-- Opening Marker --
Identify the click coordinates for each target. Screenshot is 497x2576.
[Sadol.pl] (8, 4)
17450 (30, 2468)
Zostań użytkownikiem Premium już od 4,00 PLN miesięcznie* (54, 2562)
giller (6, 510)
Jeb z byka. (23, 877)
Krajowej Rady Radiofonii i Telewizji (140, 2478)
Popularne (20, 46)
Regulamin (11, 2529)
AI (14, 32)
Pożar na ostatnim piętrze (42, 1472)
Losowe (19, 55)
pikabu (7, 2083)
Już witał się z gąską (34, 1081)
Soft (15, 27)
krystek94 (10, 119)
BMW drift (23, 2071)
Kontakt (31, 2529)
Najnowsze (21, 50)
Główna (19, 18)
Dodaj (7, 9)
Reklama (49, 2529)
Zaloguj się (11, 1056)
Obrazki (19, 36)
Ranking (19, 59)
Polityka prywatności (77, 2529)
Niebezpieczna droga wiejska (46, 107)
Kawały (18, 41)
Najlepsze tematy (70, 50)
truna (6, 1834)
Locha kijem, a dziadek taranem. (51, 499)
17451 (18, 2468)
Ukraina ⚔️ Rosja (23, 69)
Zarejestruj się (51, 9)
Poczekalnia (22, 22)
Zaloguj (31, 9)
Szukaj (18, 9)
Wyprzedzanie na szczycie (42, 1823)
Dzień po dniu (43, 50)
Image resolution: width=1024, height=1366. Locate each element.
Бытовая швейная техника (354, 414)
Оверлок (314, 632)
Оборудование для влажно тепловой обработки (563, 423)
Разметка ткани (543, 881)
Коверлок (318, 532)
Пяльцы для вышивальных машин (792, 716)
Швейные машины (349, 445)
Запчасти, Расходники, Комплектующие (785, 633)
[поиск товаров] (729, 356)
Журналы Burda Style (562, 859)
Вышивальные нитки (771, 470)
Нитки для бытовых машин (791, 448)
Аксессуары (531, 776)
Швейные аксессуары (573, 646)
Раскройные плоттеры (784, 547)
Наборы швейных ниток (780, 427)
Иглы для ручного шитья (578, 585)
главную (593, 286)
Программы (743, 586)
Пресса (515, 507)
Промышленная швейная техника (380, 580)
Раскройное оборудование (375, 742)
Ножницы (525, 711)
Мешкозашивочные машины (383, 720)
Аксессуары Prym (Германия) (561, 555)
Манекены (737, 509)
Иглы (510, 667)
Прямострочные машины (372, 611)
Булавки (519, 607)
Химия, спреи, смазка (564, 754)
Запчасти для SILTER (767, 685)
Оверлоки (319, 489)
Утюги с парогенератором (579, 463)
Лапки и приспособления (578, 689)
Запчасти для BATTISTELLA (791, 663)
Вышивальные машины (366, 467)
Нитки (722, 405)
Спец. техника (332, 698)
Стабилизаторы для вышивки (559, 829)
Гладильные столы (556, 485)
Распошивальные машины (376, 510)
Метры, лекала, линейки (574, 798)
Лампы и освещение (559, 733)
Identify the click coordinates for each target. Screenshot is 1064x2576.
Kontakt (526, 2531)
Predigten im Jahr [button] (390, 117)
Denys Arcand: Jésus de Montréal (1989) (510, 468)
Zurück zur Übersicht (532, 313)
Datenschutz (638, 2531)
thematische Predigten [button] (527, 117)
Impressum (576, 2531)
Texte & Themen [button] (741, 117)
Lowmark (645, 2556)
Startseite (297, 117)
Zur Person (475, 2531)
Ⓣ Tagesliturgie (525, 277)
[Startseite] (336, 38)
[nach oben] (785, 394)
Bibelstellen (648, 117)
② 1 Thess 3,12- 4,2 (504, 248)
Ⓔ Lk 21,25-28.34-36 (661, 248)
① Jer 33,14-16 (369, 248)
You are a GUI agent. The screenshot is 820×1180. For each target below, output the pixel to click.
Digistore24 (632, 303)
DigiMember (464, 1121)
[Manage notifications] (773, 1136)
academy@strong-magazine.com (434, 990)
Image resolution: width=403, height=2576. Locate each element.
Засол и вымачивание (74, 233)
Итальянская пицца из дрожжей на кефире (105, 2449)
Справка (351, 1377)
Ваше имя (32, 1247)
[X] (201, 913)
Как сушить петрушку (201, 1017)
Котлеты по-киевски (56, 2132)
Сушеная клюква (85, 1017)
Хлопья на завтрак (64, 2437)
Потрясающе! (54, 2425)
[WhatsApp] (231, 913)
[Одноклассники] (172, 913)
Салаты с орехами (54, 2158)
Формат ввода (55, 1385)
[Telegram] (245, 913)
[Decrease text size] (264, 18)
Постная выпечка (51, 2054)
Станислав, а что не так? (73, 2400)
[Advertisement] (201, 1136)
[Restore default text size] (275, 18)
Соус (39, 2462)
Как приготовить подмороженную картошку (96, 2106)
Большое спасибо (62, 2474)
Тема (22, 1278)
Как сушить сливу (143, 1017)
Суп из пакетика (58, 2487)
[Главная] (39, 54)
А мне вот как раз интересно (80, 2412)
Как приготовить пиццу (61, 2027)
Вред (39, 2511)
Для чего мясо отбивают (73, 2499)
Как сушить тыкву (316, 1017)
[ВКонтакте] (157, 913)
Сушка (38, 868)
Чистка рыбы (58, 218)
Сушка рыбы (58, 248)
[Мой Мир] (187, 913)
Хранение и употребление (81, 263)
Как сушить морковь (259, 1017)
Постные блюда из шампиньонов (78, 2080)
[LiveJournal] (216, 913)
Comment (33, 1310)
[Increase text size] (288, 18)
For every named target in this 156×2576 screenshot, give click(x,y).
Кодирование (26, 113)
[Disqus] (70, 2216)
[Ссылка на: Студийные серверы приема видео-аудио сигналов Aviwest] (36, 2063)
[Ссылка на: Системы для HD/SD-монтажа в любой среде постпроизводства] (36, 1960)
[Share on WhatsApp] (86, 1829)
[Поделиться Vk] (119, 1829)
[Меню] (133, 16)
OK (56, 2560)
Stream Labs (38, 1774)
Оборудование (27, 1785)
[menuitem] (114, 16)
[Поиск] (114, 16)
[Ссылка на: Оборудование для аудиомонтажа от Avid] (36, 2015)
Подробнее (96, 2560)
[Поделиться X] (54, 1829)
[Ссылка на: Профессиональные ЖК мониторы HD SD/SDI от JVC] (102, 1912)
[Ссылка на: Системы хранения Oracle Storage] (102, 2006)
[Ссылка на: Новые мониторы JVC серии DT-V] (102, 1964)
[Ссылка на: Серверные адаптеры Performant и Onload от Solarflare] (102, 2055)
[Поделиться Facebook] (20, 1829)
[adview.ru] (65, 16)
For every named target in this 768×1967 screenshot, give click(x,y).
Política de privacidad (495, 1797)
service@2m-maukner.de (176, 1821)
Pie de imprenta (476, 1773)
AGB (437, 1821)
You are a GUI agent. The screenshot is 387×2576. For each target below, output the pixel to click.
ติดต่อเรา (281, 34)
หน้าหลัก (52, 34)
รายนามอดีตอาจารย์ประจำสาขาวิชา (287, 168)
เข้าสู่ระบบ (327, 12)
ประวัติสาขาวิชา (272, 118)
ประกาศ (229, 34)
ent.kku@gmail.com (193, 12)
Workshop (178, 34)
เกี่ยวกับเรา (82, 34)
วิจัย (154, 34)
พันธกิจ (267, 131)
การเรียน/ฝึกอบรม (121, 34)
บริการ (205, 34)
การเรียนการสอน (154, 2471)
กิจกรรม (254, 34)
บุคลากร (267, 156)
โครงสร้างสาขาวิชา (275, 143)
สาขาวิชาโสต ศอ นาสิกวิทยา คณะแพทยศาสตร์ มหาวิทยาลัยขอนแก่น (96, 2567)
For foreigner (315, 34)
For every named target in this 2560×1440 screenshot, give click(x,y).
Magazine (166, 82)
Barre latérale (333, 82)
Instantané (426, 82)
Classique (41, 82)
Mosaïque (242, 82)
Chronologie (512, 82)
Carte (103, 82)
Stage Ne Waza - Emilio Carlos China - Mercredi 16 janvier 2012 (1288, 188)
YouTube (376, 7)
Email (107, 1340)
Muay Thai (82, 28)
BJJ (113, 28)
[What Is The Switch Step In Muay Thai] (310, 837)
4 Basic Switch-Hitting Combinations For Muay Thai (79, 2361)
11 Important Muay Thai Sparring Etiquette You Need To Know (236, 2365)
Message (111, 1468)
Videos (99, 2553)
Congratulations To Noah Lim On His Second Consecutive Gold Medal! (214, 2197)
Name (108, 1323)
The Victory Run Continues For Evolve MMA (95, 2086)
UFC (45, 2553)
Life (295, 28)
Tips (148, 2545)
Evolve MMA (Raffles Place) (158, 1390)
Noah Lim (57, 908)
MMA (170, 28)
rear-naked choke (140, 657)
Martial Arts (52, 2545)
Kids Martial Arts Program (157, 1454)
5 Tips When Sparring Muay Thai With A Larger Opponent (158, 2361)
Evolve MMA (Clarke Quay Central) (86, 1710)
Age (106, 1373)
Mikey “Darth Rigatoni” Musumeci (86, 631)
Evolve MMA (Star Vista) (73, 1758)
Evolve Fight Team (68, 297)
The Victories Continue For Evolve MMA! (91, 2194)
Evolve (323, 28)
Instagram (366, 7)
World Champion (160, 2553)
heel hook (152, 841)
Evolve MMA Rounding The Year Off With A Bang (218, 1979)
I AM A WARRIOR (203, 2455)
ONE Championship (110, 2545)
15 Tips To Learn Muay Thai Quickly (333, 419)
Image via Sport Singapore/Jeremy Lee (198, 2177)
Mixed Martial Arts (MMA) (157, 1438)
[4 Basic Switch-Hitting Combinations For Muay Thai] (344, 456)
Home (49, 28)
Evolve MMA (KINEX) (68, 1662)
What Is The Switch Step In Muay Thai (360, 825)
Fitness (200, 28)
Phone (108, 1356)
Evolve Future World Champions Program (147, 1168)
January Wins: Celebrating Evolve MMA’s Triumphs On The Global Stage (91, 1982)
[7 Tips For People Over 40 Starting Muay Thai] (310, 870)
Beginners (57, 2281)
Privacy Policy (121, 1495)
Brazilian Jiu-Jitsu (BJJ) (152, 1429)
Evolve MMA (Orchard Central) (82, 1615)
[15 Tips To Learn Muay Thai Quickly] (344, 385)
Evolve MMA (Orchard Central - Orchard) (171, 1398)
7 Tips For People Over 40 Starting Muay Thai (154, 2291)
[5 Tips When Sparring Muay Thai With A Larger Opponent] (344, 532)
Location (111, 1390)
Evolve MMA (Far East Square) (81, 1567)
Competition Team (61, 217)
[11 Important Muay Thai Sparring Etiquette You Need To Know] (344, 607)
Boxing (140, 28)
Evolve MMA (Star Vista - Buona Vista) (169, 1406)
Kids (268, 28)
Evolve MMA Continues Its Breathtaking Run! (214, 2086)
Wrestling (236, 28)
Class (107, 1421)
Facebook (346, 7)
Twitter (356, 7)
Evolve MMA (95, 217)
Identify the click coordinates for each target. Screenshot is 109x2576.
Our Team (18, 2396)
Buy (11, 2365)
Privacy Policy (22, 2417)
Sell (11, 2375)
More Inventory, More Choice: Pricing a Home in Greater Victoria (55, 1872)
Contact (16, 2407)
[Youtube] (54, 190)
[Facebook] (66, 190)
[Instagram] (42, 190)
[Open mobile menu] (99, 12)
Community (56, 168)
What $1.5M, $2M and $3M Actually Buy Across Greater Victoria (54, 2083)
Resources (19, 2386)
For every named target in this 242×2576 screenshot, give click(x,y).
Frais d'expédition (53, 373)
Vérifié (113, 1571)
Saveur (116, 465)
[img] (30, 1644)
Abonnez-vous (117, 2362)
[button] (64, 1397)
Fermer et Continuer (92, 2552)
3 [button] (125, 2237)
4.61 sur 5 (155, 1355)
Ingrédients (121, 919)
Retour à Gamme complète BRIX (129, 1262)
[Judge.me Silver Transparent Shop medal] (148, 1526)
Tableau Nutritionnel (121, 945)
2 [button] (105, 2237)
-- Closing Marker --
**Task directions:** Take exactly the lines from the one containing "Журналы Burda Style (562, 859)" through the one containing "Запчасти для SILTER (767, 685)" in the data above, and output them with nothing added.

**Solution to the exercise:**
Журналы Burda Style (562, 859)
Вышивальные нитки (771, 470)
Нитки для бытовых машин (791, 448)
Аксессуары (531, 776)
Швейные аксессуары (573, 646)
Раскройные плоттеры (784, 547)
Наборы швейных ниток (780, 427)
Иглы для ручного шитья (578, 585)
главную (593, 286)
Программы (743, 586)
Пресса (515, 507)
Промышленная швейная техника (380, 580)
Раскройное оборудование (375, 742)
Ножницы (525, 711)
Мешкозашивочные машины (383, 720)
Аксессуары Prym (Германия) (561, 555)
Манекены (737, 509)
Иглы (510, 667)
Прямострочные машины (372, 611)
Булавки (519, 607)
Химия, спреи, смазка (564, 754)
Запчасти для SILTER (767, 685)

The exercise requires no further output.